Text passage

-*-*-

Very interesting comments above.

1. RMD question/comments. I think HueyLD summed it up extremely well. No need to add another word from me.

2. Trinity study, or any other studies: I ignore (and throw away) any academic study that: A. uses some kind of simulator, Monte Carlo or otherwise, B. uses "generous" historical dividends, C. data starting in 1926 or later.

Some may call it arrogant, but I find it mentally less cluttering, because it eliminates 98% of the academic research from my "inbox".

For example, I contributed a chapter on the luck factor to "Retirement Income Redesigned" a few years ago. Eventually, I received one complimentary copy of the book from the publisher. I could only find one chapter in it that was trustworthy to read, and that was W. Bengen's chapter. That is because he also uses actual market history. Many other chapters may be great reading in theory, but they used simulators and other approaches that have weak "legs" (see page 292, "Unveiling the Retirement Myth").

-*-*-

Entries provided

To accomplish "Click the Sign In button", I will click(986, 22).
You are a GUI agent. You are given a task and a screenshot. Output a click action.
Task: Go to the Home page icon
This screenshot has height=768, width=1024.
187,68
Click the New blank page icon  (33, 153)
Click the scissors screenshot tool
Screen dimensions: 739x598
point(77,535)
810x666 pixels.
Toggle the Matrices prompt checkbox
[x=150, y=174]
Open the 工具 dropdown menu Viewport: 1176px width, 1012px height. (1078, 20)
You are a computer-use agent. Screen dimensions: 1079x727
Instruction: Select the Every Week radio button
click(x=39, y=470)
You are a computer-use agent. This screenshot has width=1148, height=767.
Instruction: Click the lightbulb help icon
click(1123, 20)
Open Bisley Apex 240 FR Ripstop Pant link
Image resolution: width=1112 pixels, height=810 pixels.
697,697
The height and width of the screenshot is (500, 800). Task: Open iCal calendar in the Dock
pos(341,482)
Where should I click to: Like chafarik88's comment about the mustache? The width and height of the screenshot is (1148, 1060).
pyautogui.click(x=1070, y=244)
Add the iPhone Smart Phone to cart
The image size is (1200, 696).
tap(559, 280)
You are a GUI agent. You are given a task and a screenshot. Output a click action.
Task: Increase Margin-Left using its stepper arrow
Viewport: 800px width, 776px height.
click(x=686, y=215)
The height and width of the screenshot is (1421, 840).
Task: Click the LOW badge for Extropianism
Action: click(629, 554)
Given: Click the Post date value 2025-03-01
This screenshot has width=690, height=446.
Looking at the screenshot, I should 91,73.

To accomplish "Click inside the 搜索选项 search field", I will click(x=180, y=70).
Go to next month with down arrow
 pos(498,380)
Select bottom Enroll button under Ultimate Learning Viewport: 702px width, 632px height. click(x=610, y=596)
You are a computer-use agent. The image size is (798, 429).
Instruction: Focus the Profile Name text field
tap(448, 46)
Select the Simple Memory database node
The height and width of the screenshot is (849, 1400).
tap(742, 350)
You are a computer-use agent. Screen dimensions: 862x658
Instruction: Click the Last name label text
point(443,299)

-*-*-

Problems and tasks
1: In the comment on retirement studies, whose chapter in the book did the writer find trustworthy to read?
2: Say whether each statement agrees with the comment on retirement studies, and back each answer with the deciding words from the comment. (a) The writer contributed a chapter on the luck factor to "Retirement Income Redesigned." (b) The writer bought several copies of the book. (c) The writer keeps studies whose data start in 1926 or later.
3: Retype everything in the comment on retirement studies from "2. Trinity study, or" down to "1926 or later.".

Task-by-task solutions
1: W. Bengen's chapter.

2:
(a) Yes: "I contributed a chapter on the luck factor to "Retirement Income Redesigned" a few years ago."
(b) No: "Eventually, I received one complimentary copy of the book from the publisher."
(c) No: "I ignore (and throw away) any academic study that" uses "data starting in 1926 or later."

3:
2. Trinity study, or any other studies: I ignore (and throw away) any academic study that: A. uses some kind of simulator, Monte Carlo or otherwise, B. uses "generous" historical dividends, C. data starting in 1926 or later.